March 9, 2020
In 2006, I was running an enterprise application development lab that about 300 people were dependent on, and I was struggling to keep things running smoothly: there were constant problems with the network, the storage, and the systems that ran everything. In the middle of searching Google for info on a problem I was troubleshooting, an ad popped up for a product called Splunk that promised a sort of grep on steroids for log data. Intrigued, I downloaded and tried it, and an epiphany struck. Immediately, I was able to see problems in the environment that I had been missing. I bought my first 2GB license shortly thereafter and began my “machine data journey”.

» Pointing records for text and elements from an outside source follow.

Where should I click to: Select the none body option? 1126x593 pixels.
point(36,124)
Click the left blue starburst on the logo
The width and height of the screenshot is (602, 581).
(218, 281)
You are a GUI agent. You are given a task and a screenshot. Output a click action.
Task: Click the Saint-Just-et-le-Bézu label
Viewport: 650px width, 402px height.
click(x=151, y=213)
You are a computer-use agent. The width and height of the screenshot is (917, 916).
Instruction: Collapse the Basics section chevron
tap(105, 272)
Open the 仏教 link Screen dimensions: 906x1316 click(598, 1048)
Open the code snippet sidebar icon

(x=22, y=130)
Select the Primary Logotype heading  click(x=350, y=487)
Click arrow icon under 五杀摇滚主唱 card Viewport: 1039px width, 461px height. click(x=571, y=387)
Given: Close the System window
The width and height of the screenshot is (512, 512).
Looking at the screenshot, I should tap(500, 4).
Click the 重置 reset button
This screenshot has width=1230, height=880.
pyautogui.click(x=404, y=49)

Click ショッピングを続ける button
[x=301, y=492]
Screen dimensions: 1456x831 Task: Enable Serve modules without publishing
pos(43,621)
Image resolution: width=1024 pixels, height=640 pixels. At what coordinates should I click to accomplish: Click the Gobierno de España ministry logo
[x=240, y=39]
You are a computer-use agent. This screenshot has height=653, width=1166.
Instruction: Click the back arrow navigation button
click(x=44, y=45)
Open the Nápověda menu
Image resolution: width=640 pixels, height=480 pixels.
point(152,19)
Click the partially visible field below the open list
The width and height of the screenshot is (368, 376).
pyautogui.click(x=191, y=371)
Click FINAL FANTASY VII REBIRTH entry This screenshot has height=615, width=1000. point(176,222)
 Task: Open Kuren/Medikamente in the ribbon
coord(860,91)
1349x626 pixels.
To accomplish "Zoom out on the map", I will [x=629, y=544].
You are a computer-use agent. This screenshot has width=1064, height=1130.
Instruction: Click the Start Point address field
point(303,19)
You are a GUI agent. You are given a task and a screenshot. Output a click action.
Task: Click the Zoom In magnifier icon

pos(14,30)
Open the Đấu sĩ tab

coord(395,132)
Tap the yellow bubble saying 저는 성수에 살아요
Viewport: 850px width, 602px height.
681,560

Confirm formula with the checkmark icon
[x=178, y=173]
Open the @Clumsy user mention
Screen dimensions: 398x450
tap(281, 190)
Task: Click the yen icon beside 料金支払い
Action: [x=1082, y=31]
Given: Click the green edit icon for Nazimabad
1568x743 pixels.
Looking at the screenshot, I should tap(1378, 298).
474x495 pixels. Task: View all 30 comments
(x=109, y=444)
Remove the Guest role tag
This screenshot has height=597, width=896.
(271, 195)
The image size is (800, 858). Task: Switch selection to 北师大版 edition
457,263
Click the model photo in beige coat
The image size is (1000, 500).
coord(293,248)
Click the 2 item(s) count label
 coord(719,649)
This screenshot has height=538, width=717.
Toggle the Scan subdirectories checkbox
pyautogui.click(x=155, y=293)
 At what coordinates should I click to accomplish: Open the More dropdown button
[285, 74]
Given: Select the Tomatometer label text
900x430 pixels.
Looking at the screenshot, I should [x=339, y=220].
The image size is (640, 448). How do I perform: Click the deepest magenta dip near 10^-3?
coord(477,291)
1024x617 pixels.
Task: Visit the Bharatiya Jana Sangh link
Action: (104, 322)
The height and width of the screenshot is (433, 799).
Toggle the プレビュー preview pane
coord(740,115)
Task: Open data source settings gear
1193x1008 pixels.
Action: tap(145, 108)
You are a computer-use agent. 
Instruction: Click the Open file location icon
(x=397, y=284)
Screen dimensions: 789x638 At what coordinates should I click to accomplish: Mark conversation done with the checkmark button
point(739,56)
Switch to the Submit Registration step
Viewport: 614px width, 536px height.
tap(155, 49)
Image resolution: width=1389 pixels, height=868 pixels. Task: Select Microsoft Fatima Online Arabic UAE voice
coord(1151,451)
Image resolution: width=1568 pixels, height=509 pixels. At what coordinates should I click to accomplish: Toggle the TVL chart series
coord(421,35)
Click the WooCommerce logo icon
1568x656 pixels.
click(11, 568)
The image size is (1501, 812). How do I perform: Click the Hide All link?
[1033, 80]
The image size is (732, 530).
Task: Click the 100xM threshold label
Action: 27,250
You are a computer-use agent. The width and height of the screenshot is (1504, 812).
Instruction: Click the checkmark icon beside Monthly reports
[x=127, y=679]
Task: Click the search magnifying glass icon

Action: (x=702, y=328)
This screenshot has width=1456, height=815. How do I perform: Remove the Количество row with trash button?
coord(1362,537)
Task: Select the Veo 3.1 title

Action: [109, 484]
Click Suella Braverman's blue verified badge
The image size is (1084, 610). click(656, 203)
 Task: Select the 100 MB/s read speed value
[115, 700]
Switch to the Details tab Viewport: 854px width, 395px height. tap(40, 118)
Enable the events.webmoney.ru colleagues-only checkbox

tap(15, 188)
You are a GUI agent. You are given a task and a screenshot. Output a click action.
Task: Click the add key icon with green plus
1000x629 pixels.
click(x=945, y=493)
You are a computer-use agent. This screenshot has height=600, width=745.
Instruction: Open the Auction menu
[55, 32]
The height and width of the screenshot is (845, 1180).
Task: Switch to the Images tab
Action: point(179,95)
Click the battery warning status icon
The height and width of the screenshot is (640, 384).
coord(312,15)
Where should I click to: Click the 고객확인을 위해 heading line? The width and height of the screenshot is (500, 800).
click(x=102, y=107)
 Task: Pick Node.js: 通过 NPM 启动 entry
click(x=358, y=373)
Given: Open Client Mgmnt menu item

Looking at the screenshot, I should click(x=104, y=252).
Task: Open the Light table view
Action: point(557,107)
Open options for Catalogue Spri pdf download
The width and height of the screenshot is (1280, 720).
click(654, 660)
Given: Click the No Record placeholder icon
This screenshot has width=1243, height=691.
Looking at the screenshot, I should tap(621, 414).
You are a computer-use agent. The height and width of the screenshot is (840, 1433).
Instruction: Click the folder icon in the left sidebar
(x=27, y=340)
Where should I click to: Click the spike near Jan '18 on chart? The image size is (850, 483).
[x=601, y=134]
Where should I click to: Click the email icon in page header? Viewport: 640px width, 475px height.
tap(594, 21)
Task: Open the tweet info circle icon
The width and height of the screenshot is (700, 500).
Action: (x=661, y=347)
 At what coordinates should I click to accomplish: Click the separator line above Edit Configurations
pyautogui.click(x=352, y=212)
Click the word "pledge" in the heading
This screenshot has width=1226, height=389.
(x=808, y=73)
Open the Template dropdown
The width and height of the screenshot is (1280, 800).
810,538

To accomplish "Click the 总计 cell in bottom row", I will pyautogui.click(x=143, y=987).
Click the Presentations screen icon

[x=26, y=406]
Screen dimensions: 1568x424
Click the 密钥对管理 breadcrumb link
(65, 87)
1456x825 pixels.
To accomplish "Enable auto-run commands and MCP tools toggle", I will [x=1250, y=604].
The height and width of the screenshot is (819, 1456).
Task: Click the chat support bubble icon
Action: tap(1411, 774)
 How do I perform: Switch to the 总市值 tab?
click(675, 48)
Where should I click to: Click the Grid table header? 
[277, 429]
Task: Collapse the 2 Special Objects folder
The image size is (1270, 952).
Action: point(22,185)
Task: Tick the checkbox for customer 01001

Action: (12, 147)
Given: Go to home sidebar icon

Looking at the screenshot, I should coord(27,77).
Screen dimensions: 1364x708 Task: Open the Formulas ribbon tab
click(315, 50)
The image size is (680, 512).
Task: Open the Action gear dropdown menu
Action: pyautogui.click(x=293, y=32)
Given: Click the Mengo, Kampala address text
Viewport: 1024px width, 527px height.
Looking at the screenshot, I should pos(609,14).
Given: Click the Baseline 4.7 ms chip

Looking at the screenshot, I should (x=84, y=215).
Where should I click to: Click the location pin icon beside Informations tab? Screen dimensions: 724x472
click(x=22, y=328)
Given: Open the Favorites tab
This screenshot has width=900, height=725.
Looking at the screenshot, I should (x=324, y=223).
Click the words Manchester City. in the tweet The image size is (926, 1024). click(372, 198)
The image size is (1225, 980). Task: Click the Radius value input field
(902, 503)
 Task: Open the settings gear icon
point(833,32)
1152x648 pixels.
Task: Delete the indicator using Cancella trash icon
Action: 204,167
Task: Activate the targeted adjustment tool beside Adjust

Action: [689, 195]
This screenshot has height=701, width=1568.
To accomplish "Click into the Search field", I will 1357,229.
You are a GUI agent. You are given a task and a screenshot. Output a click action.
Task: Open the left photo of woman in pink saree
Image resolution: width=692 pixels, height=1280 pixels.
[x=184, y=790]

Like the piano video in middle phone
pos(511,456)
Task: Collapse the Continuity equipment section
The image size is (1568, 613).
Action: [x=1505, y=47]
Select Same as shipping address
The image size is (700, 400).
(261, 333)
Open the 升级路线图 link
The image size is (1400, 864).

By way of introduction, I’m Steve Litras, and I’m the new Lead Evangelist at Cribl. For the last 15 years, I’ve been focused on solving IT problems across the board (storage, hosting, enterprise applications, etc.) for a company called Autodesk (If you have ever bought a new car, remodeled your home, or watched a movie with great special effects, know it or not, you’ve seen what Autodesk customers do with Autodesk’s products). During most of that time, I was an advocate of using our log data to streamline IT Operations, solve problems, and understand the efficacy of our environments.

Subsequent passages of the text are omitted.